REQUIREMENT → I need the lines below from the one with "Where should I click to: Click" down to the one with "Where should I click to: Select" reproduced exactly, both ends included, and nothing else.

RECORDS FOR THIS TASK →
************
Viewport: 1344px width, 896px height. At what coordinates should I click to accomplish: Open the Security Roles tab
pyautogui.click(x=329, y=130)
************
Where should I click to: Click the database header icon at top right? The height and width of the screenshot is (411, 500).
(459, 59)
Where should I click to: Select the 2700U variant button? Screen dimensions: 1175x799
************
EXERCISE RESULT →
Where should I click to: Click the database header icon at top right? The height and width of the screenshot is (411, 500).
(459, 59)
Where should I click to: Select the 2700U variant button? Screen dimensions: 1175x799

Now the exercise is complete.